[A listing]
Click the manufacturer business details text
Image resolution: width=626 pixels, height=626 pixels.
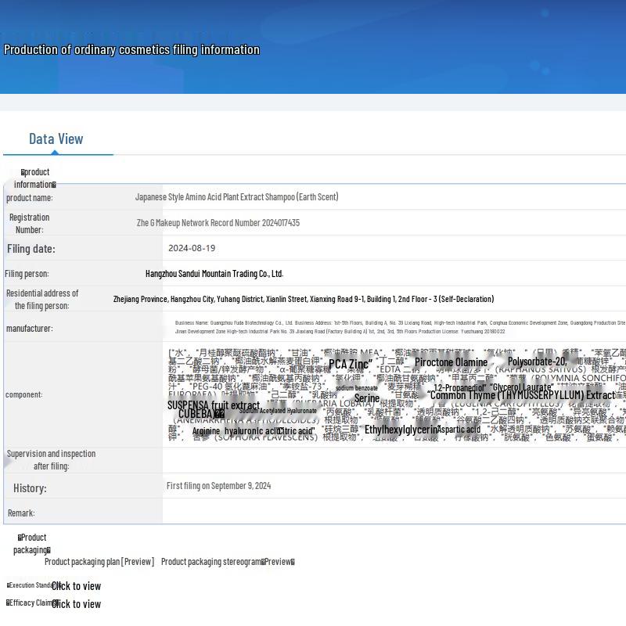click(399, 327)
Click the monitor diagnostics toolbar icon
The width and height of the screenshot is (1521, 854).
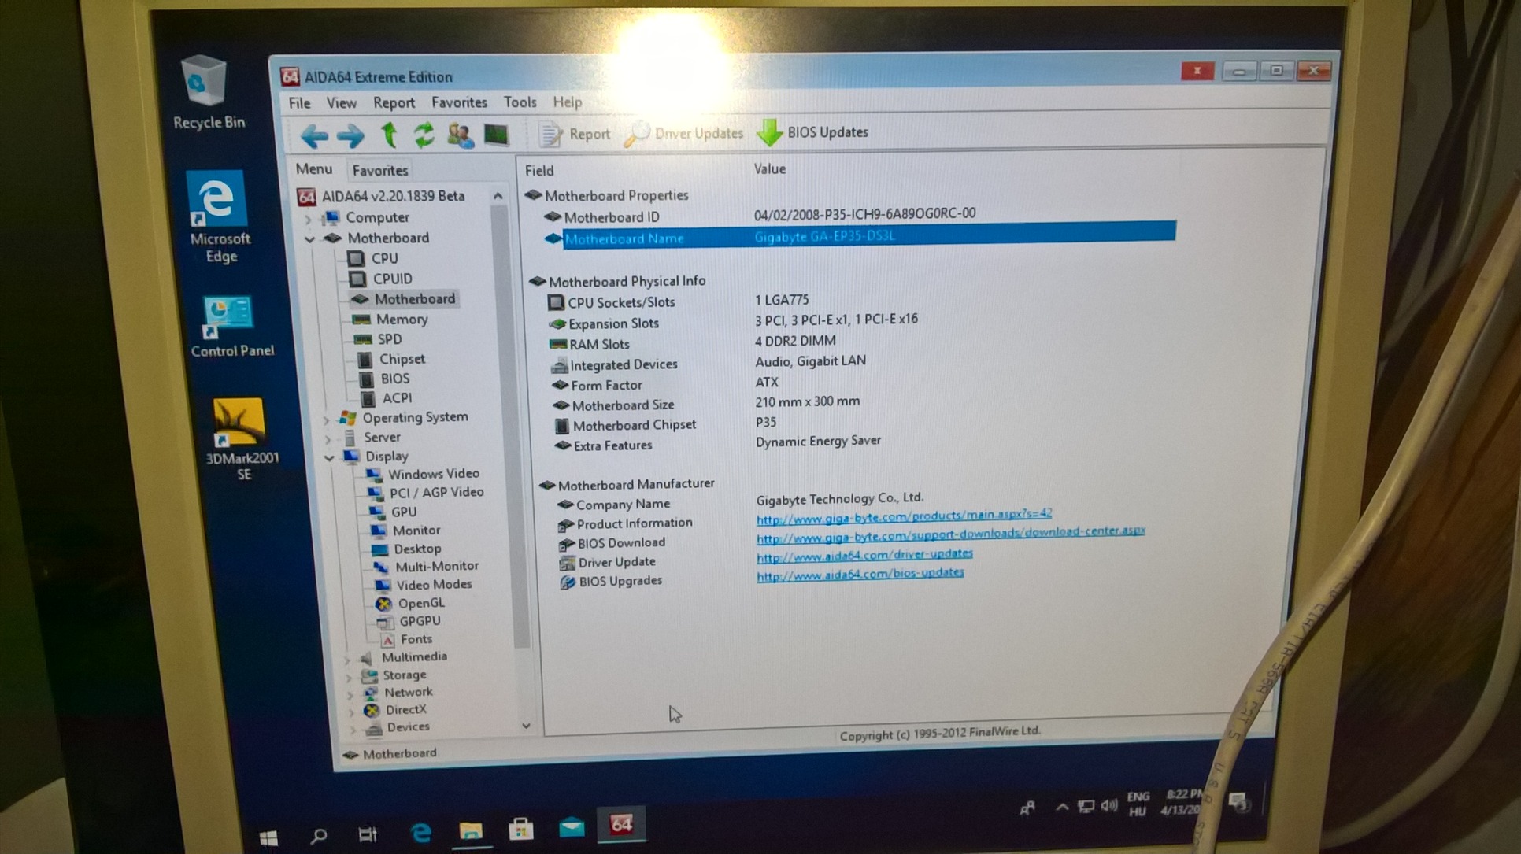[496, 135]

- Description of the task -
Which lines of the listing above contain the word "height"? Copy each of them.

- Full solution -
Image resolution: width=626 pixels, height=626 pixels.
The width and height of the screenshot is (1521, 854).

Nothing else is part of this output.